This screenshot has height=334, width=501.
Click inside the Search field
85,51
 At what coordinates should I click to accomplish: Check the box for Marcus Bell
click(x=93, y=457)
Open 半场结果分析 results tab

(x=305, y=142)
---
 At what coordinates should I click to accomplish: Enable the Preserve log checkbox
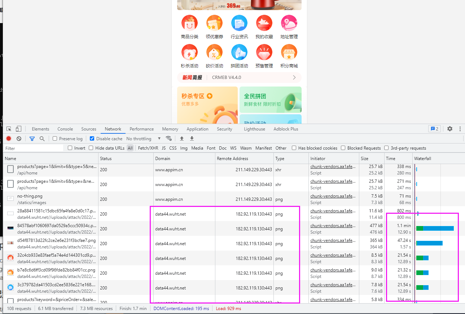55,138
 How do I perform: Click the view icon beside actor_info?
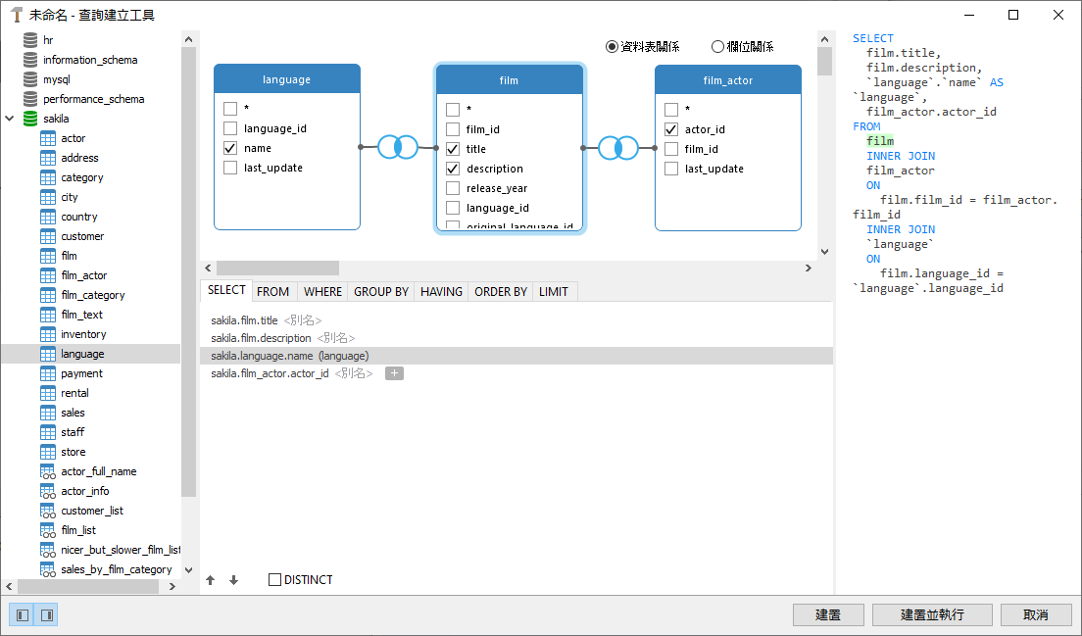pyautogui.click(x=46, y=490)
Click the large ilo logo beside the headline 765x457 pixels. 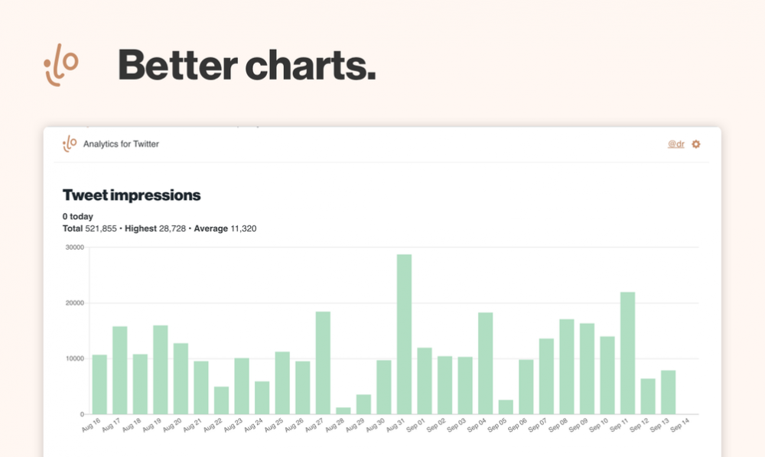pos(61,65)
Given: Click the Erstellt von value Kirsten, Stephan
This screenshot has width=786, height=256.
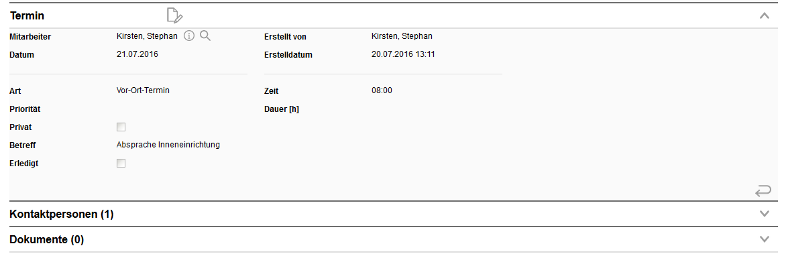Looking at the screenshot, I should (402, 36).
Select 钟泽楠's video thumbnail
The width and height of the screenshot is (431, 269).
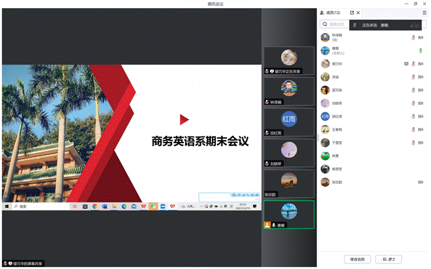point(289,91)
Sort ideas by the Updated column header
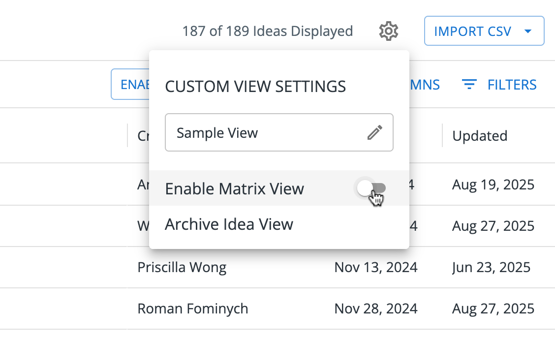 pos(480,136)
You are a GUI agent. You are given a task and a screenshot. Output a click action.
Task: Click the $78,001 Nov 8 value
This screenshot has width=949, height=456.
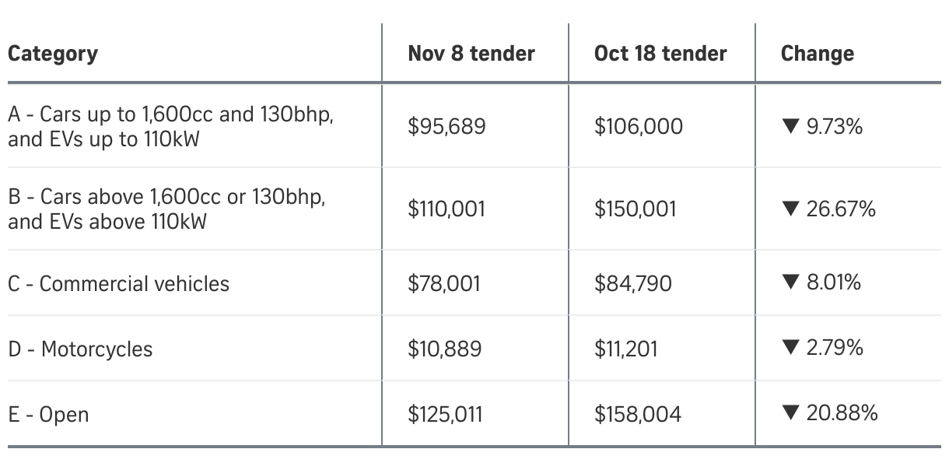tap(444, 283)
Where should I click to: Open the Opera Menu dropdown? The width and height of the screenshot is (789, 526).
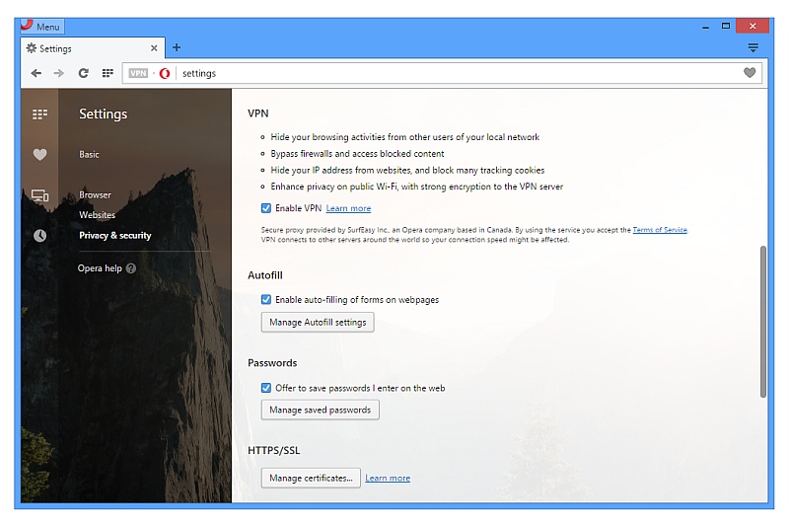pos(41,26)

### Task objective:
Only a number is expected here: the count of lines in the listing that hold the string "value".

### Task solution:
2